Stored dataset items
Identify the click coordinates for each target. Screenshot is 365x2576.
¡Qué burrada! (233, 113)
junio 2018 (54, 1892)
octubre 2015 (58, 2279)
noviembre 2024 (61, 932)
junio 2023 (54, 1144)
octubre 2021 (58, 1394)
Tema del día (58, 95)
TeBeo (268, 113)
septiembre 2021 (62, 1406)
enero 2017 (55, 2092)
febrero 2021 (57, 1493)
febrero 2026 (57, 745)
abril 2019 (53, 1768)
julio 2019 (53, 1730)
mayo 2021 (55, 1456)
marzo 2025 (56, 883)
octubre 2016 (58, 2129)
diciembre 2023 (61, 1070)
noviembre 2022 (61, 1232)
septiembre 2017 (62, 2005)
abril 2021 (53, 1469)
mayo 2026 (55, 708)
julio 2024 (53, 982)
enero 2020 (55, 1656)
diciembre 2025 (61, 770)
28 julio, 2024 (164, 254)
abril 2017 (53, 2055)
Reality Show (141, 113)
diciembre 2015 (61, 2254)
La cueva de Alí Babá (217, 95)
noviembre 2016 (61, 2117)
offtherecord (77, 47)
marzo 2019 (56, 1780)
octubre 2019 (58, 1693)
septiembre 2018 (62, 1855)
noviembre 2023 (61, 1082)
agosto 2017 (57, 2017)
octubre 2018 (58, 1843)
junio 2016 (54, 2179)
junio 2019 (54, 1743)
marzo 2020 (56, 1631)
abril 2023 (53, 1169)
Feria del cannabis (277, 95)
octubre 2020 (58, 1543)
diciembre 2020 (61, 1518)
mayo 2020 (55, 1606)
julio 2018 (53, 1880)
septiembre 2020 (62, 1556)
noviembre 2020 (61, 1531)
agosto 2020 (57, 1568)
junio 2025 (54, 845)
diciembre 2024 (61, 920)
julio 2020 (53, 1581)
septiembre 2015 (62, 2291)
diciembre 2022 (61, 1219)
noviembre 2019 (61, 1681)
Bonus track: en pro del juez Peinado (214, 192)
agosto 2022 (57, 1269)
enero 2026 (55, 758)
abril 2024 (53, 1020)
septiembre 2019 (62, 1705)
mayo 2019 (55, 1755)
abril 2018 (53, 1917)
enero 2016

_WORK REQUEST_
Repeat all of the records verbatim, leaving nothing out.

_SOLUTION TO THE PROBLEM_
Identify the click coordinates for each target. Screenshot is 365x2576.
¡Qué burrada! (233, 113)
junio 2018 (54, 1892)
octubre 2015 (58, 2279)
noviembre 2024 (61, 932)
junio 2023 (54, 1144)
octubre 2021 (58, 1394)
Tema del día (58, 95)
TeBeo (268, 113)
septiembre 2021 (62, 1406)
enero 2017 (55, 2092)
febrero 2021 (57, 1493)
febrero 2026 (57, 745)
abril 2019 (53, 1768)
julio 2019 (53, 1730)
mayo 2021 (55, 1456)
marzo 2025 (56, 883)
octubre 2016 (58, 2129)
diciembre 2023 (61, 1070)
noviembre 2022 (61, 1232)
septiembre 2017 (62, 2005)
abril 2021 (53, 1469)
mayo 2026 (55, 708)
julio 2024 (53, 982)
enero 2020 (55, 1656)
diciembre 2025 (61, 770)
28 julio, 2024 (164, 254)
abril 2017 (53, 2055)
Reality Show (141, 113)
diciembre 2015 (61, 2254)
La cueva de Alí Babá (217, 95)
noviembre 2016 (61, 2117)
offtherecord (77, 47)
marzo 2019 (56, 1780)
octubre 2019 (58, 1693)
septiembre 2018 (62, 1855)
noviembre 2023 (61, 1082)
agosto 2017 (57, 2017)
octubre 2018 (58, 1843)
junio 2016 (54, 2179)
junio 2019 (54, 1743)
marzo 2020 (56, 1631)
abril 2023 (53, 1169)
Feria del cannabis (277, 95)
octubre 2020 (58, 1543)
diciembre 2020 (61, 1518)
mayo 2020 (55, 1606)
julio 2018 (53, 1880)
septiembre 2020 (62, 1556)
noviembre 2020 (61, 1531)
agosto 2020 (57, 1568)
junio 2025 (54, 845)
diciembre 2024 (61, 920)
julio 2020 (53, 1581)
septiembre 2015 (62, 2291)
diciembre 2022 (61, 1219)
noviembre 2019 (61, 1681)
Bonus track: en pro del juez Peinado (214, 192)
agosto 2022 (57, 1269)
enero 2026 (55, 758)
abril 2024 (53, 1020)
septiembre 2019 (62, 1705)
mayo 2019 (55, 1755)
abril 2018 (53, 1917)
enero 2016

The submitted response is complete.